On 22 November 2017, the longest non-stop flight ever made by the Royal Air Force (RAF) of the United Kingdom landed at the airport. The flight was part of the RAF's support in the search for the ARA San Juan (S-42) submarine which had disappeared days before. This flight also marked the first time an RAF airplane had landed at the airport since the Falklands War era.

==Airlines and destinations==

| Airlines | Destinations |
|---|---|
| Aerolíneas Argentinas | Buenos Aires–Aeroparque, Córdoba (AR), Neuquén, Río Gallegos, Trelew |
| LADE | Bahía Blanca, El Calafate, Malargüe, Mendoza, Neuquén, Puerto Madryn, Rio Gallegos, Rio Grande, Ushuaia |

==Statistics==

Traffic by calendar year. Official ACI Statistics
|  | Passengers | Change from previous year | Aircraft operations | Change from previous year | Cargo (metric tons) | Change from previous year |
| 2005 | 271,777 | −6.34% | 8,331 | −9.85% | 1,128 | +5.42% |
| 2006 | 277,009 | +1.93% | 7,981 | −4.20% | 1,361 | +20.66% |
| 2007 | 289,750 | +4.60% | 8,621 | +8.02% | 1,080 | −20.65% |
| 2008 | 235,292 | −18.79% | 8,552 | −0.80% | 1,849 | +71.20% |
| 2009 | 338,473 | +43.85% | 9,704 | +13.47% | 868 | −53.06% |
| 2010 | 389,595 | +15.10% | 9,779 | +0.77% | 1,203 | +38.59% |
Source: Airports Council International. World Airport Traffic Statistics (Years 2005-2010)

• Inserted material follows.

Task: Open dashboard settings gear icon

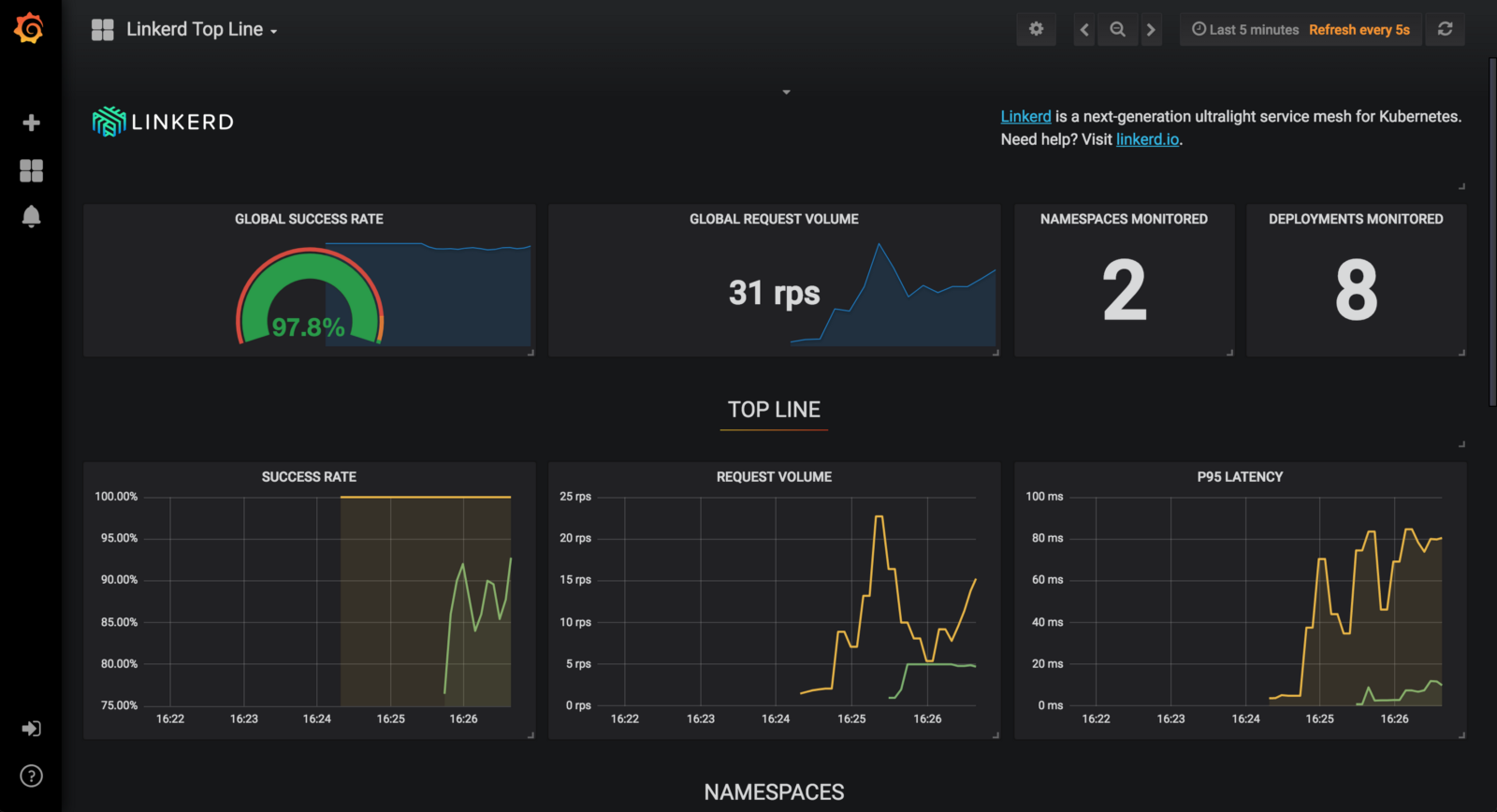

==Accidents and incidents==
- 1956: An Argentine Army Douglas C-54A, tail number CTA-4, was damaged beyond economical repair at the airport, under unspecified circumstances. There were no reported fatalities.
- 8 April 2004: An Argentine Air Force Twin Otter, registration T-84, force-landed 10 km off the airport. Despite the aircraft sustaining substantial damage, there were no reported fatalities among the six occupants.